_TEXT TO READ:_
———

The Fusion 36 works really well with the 4D Maglite. It's hard to beat a 3 minute upgrade that makes the old workhouse 5 times brighter. Now it's worth buying another set of batteries for the club.


----------



## LEDAdd1ct

*Re: Budget Showerhead drop-in for Mag. Fusion 36, now available in warm.*

Time for the one year resurrection!

Thinking about putting one of these in an inbound 6C Maglite.

The Maglite is scratched and nicked all over.

My main concern is reliability.


----------



## russde

*Re: Budget Showerhead drop-in for Mag. Fusion 36, now available in warm.*

What kind of runtimes do you see with the 6 AAs


----------



## DaveG

SikDMAX said:


> Im not seeing any currently on eBay.


 Thay have a web site,google - the fusion lite.


----------



## EscapeVelocity

I just picked up one off of ebay yesterday. There is one more listed out of 10, 9 have been sold in the last week. Seem to be pretty popular!

———

_DATASET EXCERPT:_

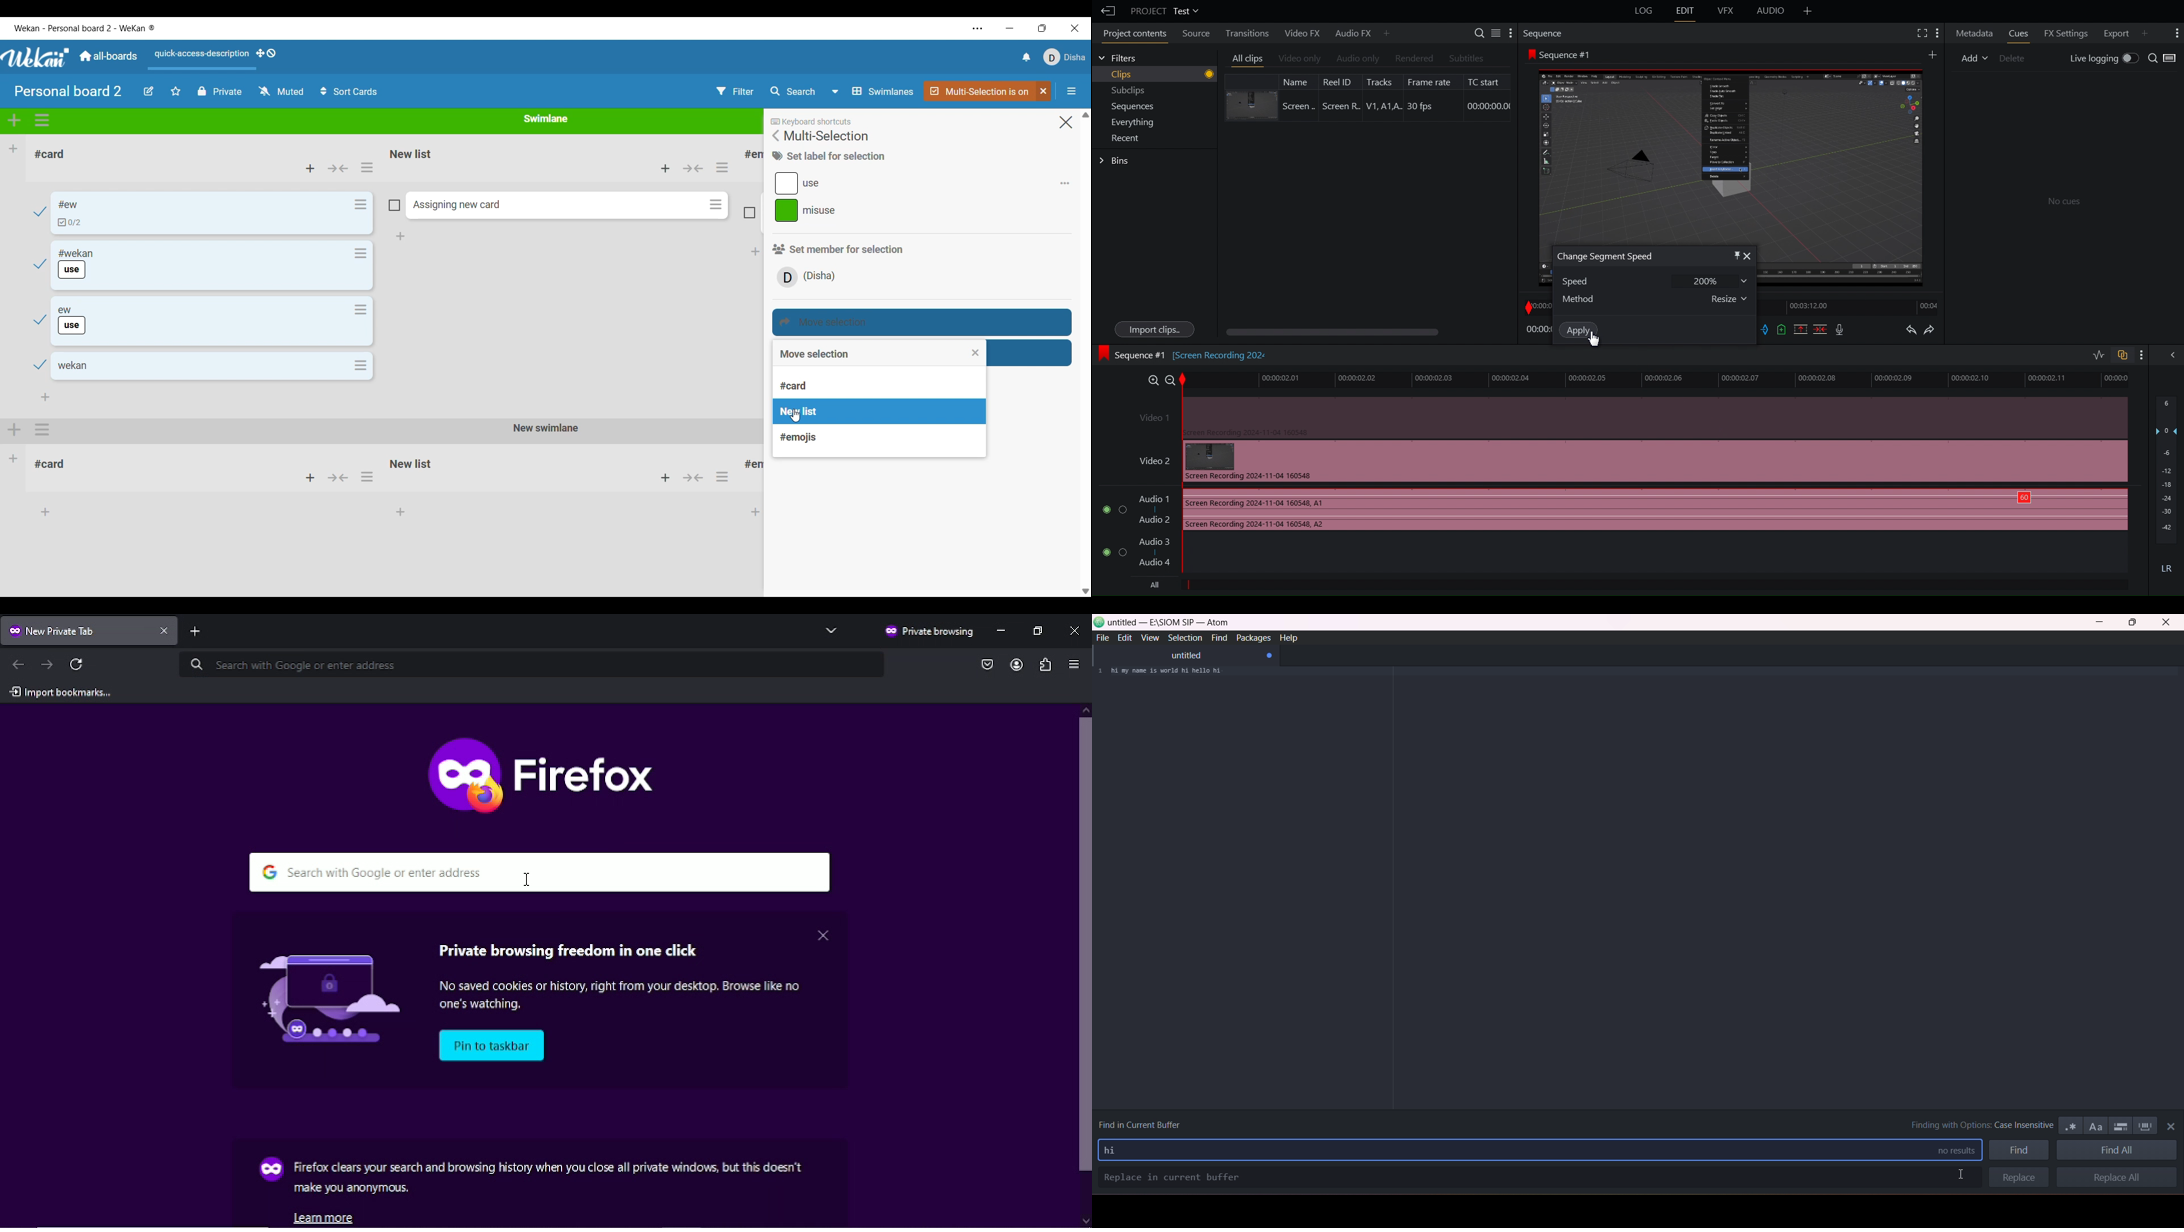  I want to click on FX Settings, so click(2064, 32).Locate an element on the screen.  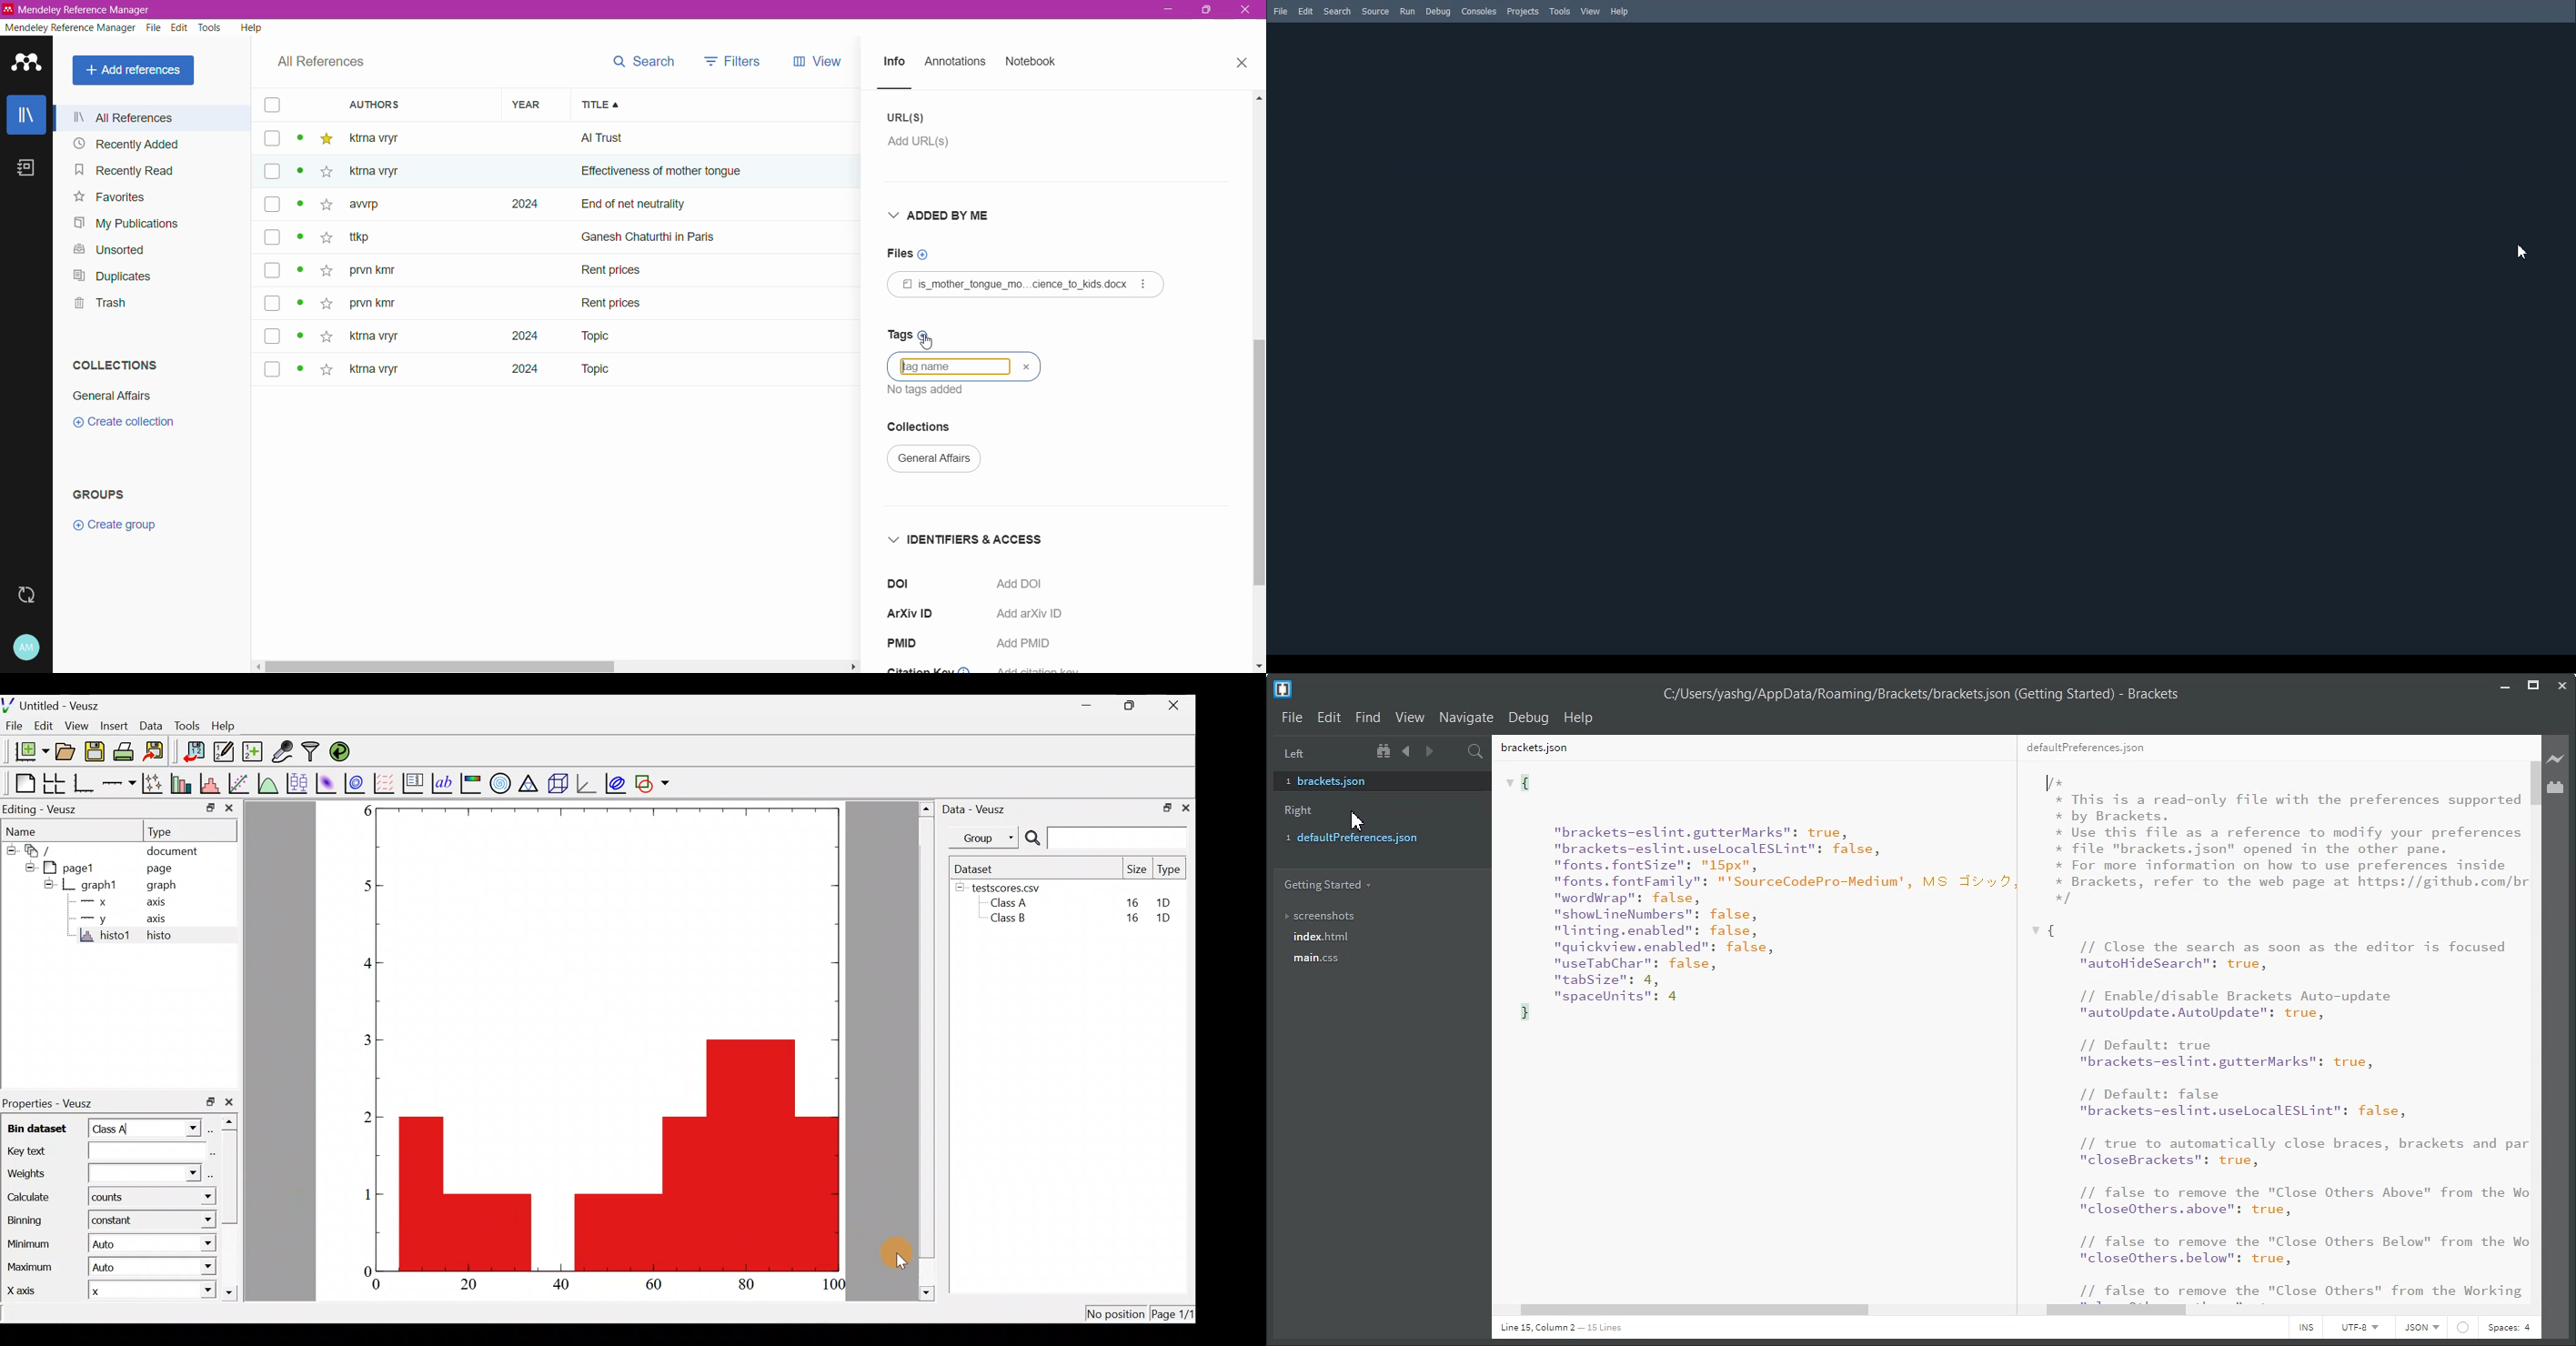
Added By Me is located at coordinates (948, 215).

———

_DIRECTIVES:_
1/ Answer these questions from the forum thread about the Fusion 36 Maglite drop-in.
(a) How many times brighter does the first post say the upgrade makes the 4D Maglite?
(b) What kind of Maglite is LEDAdd1ct thinking about putting one of these in?
(c) Out of the ten eBay listings EscapeVelocity mentions, how many have sold in the last week?
2/ Continue the forum thread about the Fusion 36 Maglite drop-in, starting after its last post.

_RESULTS OF THE EXERCISE:_
1/
(a) 5 times brighter
(b) An inbound 6C Maglite
(c) 9

2/
----------



## Sagebrush

I've used a Fusion 36 in my work lite, a 4D and it has lasted over a year now, and thats daily use. I put a second one in a 3D Maglite for the truck and so far so good. When I was doing building inspections the 4D batteries would last almost 2 months using Tenergy Premiums. Haven't run my 3D all the way down yet. 

I'll probably order another, I have a 3D with the factory LED bulb and it sucks compared to the others, but the batteries do last forever with the wimpy oem drop in. Still can't see crap with it though. The Fusion drop in is great around the farm, IMO its best as a work light around the house. I would not buy a MagLite at retail for one of these, but its great for giving new life to free maglites or old ones you have lying around. Even Walmart has decent lights under $20 now. The only reason I like a Maglite is due to the dual purpose design when dealing with shady situations. My LD-20 is plenty bright, but it sucks as a club.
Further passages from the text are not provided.